It is getting the point; where these New Beetle's are getting and since these cars are kinda like LEGO's; any old clueless person, could install part that "fit" but may not "work right" with the computers, etc. 

This may require you to be sort of a "detective" and research the parts, part numbers and engine coded, to figure out, what parts were swapped into the car. 

Anyway, it is hard to know; if you have good parts, if they are bad, etc. It might be helpful; to find a "known good" throttle body part and see if that throttle body, will successfully go through the "TBA" process or take your part and install it on another car, to confirm it that way. 

As for the persistant trouble codes; that is one of the primary conditions, that must be met, for the TBA process, to be successful. 

Just to be clear; here are the conditions that must be met for a successful TBA: 

*This procedure details how to perform a Throttle Body Alignment (TBA) on many VW/Audi vehicles. This procedure cycles the motorized throttle body through various states (idle, part throttle, WOT) to relearn their positions. Some examples of reasons to perform a TBA: 

The vehicle's battery has been disconnected and re-connected
The ECU has been removed and reinstalled
The Throttle Body has been cleaned or removed and reinstalled
The Accelerator Pedal has been removed and reinstalled

In some vehicles, the car will not run correctly, or may not run at all without performing a TBA after one of the above operations. The TBA can be performed on both Drive-By-Wire (DBW or E-gas) as well as Cable-throttle cars as long as there is no Idle Stabilization Valve (ISV). If there is an ISV, then there is no motorized control of the throttle at all. Typically, '96-'99 VW/Audi have motorized Cable-throttle, and '00+ VW/Audi have DBW. Obviously, there are some exceptions. This should be obvious but TDI's do not have throttle bodies. 
There are certain test conditions that must be met before doing a TBA:

No DTC's in the Engine Controller
Battery voltage at least 11.5 V
Throttle must be at idling position (keep your foot off the gas pedal)
Throttle body part must not be dirty (carbonized).
Coolant temperature must be between 5 and 95C
If fault codes were cleared cycle the ignition off and back on prior to running Basic Settings.

*

*Cable-Throttle Engines
(These are engines with a physical cable between the accelerator and the throttle, but WITHOUT an ISV.) 
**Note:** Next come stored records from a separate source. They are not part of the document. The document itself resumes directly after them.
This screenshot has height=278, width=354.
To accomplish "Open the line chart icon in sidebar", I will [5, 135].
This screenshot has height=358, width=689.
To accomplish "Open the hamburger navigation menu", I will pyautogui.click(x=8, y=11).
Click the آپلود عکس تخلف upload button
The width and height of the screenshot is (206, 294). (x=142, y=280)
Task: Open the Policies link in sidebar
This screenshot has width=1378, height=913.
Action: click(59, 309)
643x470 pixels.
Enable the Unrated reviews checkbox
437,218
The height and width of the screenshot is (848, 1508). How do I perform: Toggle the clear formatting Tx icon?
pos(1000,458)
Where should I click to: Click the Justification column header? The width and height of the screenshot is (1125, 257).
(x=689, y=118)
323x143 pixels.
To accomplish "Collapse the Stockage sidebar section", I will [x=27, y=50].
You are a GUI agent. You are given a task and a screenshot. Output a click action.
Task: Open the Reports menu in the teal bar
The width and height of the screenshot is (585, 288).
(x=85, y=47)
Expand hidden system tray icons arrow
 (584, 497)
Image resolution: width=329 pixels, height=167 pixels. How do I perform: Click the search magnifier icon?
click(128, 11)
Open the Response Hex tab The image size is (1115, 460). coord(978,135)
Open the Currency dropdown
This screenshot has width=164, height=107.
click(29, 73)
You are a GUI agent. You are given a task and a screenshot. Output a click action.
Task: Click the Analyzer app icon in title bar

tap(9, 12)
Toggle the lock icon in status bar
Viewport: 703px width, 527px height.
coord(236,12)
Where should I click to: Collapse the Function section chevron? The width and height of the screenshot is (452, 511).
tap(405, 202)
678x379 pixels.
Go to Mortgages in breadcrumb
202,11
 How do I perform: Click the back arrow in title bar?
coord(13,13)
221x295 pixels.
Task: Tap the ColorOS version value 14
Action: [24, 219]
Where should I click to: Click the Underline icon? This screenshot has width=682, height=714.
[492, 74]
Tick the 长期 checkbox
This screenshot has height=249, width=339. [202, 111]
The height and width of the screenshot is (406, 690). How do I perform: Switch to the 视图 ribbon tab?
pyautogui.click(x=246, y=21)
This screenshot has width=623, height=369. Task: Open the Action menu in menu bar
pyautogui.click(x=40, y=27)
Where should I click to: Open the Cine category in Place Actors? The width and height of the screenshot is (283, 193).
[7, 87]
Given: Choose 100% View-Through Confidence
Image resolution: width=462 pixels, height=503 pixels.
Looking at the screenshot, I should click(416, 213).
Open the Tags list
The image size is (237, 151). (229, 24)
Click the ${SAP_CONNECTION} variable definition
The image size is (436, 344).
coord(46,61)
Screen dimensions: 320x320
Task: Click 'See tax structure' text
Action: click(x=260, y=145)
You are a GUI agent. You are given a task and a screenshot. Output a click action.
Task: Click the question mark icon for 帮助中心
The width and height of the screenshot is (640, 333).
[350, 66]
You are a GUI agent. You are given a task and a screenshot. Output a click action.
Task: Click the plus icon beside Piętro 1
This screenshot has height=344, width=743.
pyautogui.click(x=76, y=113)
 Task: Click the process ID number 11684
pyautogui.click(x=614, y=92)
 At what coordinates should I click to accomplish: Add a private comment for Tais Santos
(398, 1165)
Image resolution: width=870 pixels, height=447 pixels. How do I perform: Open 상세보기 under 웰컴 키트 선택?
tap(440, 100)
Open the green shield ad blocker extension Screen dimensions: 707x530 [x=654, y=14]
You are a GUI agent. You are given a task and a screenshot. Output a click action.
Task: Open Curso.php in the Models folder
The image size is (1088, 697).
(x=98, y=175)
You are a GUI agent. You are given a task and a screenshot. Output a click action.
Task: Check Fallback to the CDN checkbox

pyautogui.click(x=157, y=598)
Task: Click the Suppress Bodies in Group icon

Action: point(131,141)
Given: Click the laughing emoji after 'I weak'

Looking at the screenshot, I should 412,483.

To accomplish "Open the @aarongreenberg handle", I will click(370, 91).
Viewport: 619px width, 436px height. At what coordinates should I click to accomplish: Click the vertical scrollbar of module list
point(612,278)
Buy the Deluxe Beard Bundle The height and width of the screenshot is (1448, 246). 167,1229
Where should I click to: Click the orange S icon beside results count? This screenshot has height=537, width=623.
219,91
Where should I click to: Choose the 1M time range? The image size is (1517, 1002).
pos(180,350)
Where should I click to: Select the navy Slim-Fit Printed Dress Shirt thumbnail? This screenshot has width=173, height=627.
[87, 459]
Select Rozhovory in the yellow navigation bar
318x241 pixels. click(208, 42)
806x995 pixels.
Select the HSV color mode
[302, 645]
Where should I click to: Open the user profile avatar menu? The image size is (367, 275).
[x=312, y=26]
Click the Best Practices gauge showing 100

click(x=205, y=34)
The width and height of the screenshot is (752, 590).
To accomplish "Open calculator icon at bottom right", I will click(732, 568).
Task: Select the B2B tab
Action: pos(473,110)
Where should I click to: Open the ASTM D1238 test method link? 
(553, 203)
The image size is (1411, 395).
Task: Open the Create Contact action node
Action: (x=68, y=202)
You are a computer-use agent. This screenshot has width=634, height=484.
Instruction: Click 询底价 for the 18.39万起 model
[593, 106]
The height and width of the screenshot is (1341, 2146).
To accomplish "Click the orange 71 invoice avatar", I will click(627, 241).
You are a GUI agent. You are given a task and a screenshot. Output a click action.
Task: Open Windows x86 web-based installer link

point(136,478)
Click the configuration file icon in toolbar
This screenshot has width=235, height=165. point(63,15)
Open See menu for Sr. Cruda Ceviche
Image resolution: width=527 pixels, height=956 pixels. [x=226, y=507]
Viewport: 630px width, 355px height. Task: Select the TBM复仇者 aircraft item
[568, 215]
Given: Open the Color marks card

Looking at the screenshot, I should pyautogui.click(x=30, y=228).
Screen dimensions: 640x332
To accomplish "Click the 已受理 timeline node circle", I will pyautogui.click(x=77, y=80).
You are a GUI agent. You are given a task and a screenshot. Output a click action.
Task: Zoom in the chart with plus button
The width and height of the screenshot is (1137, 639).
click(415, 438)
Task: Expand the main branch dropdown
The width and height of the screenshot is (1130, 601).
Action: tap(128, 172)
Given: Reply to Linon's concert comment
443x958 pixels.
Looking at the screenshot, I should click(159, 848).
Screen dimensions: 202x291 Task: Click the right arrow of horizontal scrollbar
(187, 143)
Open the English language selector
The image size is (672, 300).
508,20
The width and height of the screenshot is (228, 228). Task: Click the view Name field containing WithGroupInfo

Turn the key on but do not start the car. 
[Select]
[01 - Engine]
[Measuring Blocks - 08]
Enter Group 098 (Note: Some SIMOS or Marelli ECU's use Group 001 such as ADY & AEE engines)

[Go!]
[Switch to basic settings]
Once you do this you will see the top right display say ADP RUN. The TB adaptation is being done as soon as you switch to basic settings. You will see the values change and hear the TB cycle for the first few seconds then it will stop. Leave it in Basic Settings for about 30 seconds.

Click the [Switch to Meas. Blocks] button and you're all set.
Be sure not to touch the accelerator and make sure the engine is NOT running when you do this!
*

Anyway, I don't know; if I am helping you at this point or just causing more confusion but I would go through the list and check everything over and try a TBA again! Good luck! :wave:

PS: what version of VCDS are you using? From what I can tell; "basic settings", thus a "TBA" is NOT available, in the *unregistered* version of VCDS Lite (it must be registered; which costs $99): 

Check the capabilities of each version of VCDS here: (function chart): 

http://wiki.ross-tech.com/wiki/index.php/Functions


----------



## panddbrn (May 16, 2016)

*Panddbrn UPDATE*

So I put the old throttle body back on and tried to clear the codes. The codes would not clear. I tried to do the TBA. It did not work. I took the old throttle body off and put the one from the junkyard on after cleaning it. I tried to clear the codes:
01165 - Throttle Body Control Module (J338) 
55-00 - Adaptation Not Successful
17973 - Throttle Actuator (J338) 
P1565 - 35-00 - Lower Stop not Reached

and the codes would not clear. I pulled the MAF sensor and found it was filthy. I cleaned it and reinstalled. I started the car and it ran better than it did with the previous throttle body but I could still not clear the codes. I drove the heck out of it for about 15 minutes and tried to clear the codes. Both codes cleared but after awhile this code 17973 - Throttle Actuator (J338) P1565 - 35-00 - Lower Stop not Reached returned. As of right now when I go to the group 98 for the TBA the throttle body status still shows and error however I don't have the adaptation unsuccessful code anymore. I was able to clear the lower stop not reached code one time wile i was driving the car but it returned soon after. The car runs great but the idle is a little high. Not sure what corrected the TBA issue as far as setting a hard code. I still don't know why the throttle body status is still showing error.


----------



## billymade (Jan 29, 2008)

The code definition: 

http://wiki.ross-tech.com/wiki/index.php/17973/P1565/005477

It doesn't give a lot of info but it DOES mention, the cable itself being too TIGHT! There were quite a few threads online and on the ross tech forums, about this code. You might read through these links and see, if they help and give you some ideas, on other things to check: 

(NOTE: they mention; cleaning INSIDE the black cover and checking or replacing the wiring harness/plug to the throttle body): 

http://forums.ross-tech.com/showthread.php?2820-Throttle-calibration-NOT-AVAILABLE

https://www.google.com/search?q=P15...ed&aqs=chrome..69i57&sourceid=chrome&ie=UTF-8

These videos; might be helpful about cleaning and how throttle bodies fail: 

https://www.youtube.com/watch?v=YcmA2Yc3JJw

https://www.youtube.com/watch?v=fdLA5pXUkk4


----------